IPS-Inter Press Service Deutschland gGmbH
IPS-Tagesdienst vom 20. November 2012

Mexiko: Suche nach ihren vermissten Töchtern treibt Familien in den Ruin

von Gladis Torres Ruiz



Mexiko-Stadt, 20. November (IPS/CIMAC*) - In Mexiko geben die Familien vermisster oder ermordeter Mädchen und Frauen oftmals ihr gesamtes Vermögen für die Suche nach ihren Töchtern beziehungsweise die Aufklärung der Verbrechen aus. Doch machen ihnen nicht nur die hohen finanziellen Aufwendungen zu schaffen, sondern auch die Nachlässigkeit der zuständigen Justizbeamten.

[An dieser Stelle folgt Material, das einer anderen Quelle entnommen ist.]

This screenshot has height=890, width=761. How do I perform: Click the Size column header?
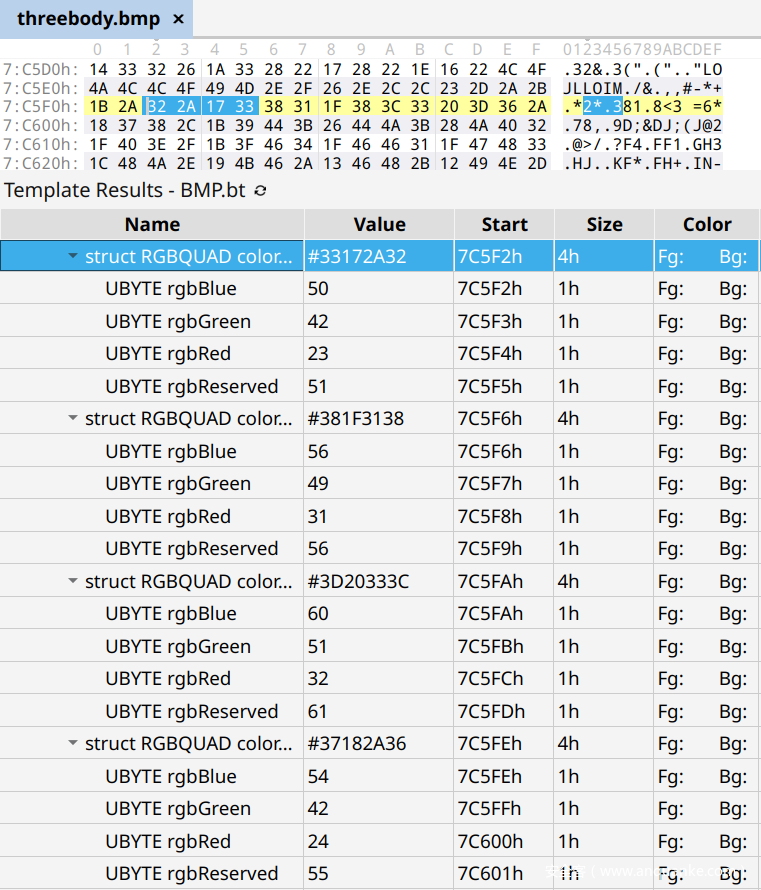[x=604, y=224]

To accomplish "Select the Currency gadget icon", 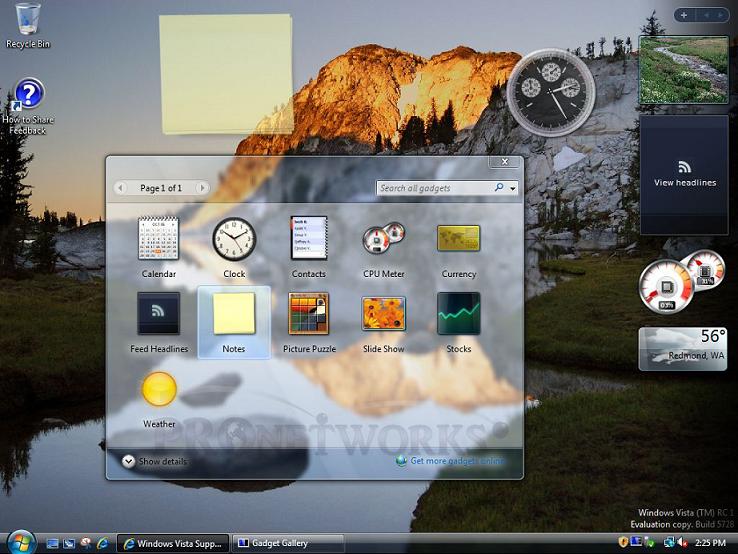I will point(458,240).
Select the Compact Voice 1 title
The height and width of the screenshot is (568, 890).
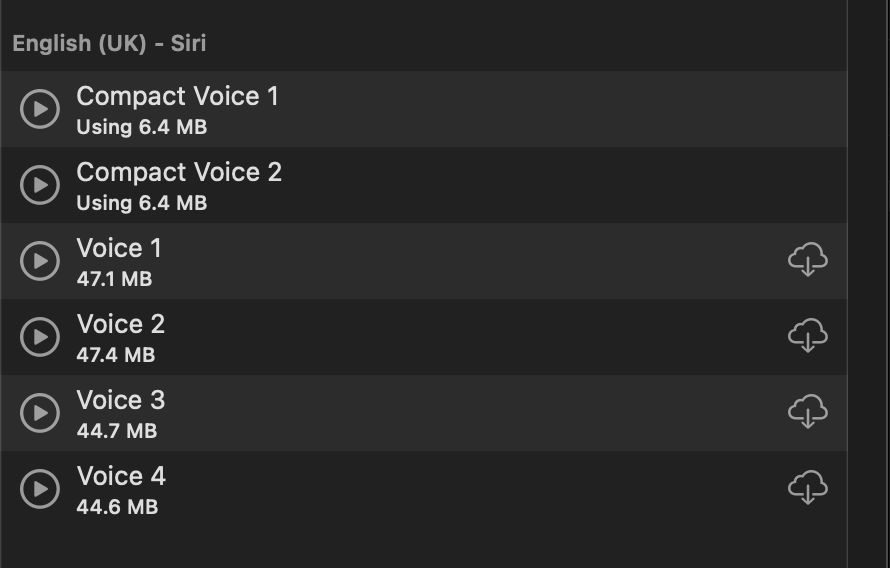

Die Verwandten müssen Rechtsanwälte und Gutachter bezahlen, für Berufungsverfahren und Reisekosten aufkommen und bisweilen sogar die Mahlzeiten und Handyrechnungen der Justizbeamten bestreiten, die den Fall bearbeiten. Pro Familie kommen auf diese Weise schnell Auslagen in Höhe von 23.000 US-Dollar zusammen. Je nach Komplexität des Falls und Dauer der Ermittlungen kann die Gesamtsumme aber noch erheblich darüber liegen, wie Menschenrechtsaktivisten berichten.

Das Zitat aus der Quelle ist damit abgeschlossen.